> [EXERCISE DIRECTIONS] From the first line to the last, repeat the data exactly but leave out the pictures.

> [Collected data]
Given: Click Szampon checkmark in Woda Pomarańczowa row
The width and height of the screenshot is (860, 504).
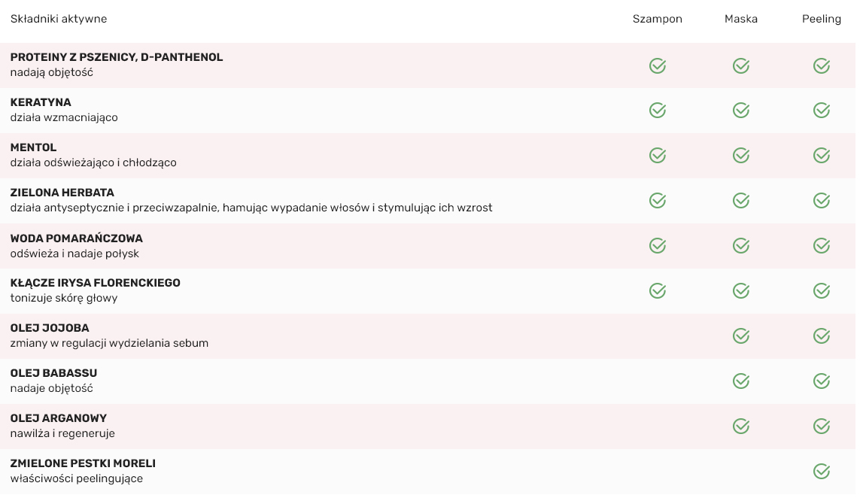Looking at the screenshot, I should pyautogui.click(x=658, y=246).
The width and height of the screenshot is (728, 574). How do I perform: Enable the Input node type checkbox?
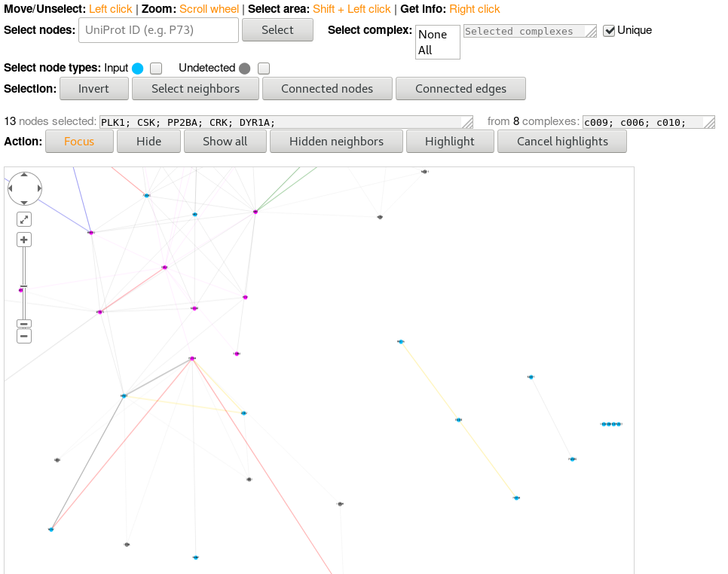(x=155, y=68)
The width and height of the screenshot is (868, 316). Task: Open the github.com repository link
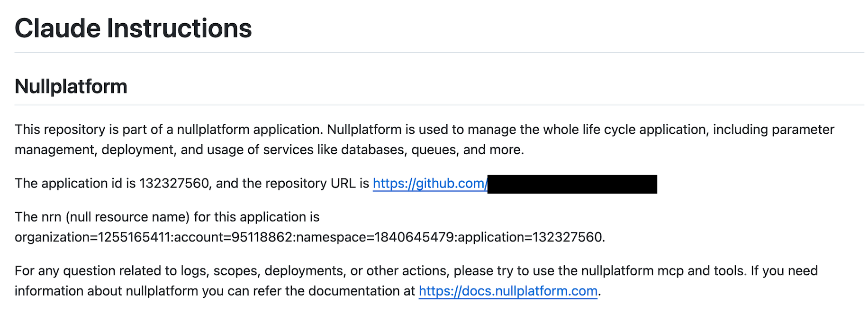[x=429, y=184]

> [ANSWER TO THE PROBLEM]
Given: Click Szampon checkmark in Woda Pomarańczowa row
The width and height of the screenshot is (860, 504).
Looking at the screenshot, I should pyautogui.click(x=658, y=246).
The width and height of the screenshot is (728, 574). How do I perform: Enable the Input node type checkbox?
(x=155, y=68)
The width and height of the screenshot is (868, 316). Task: Open the github.com repository link
[x=429, y=184]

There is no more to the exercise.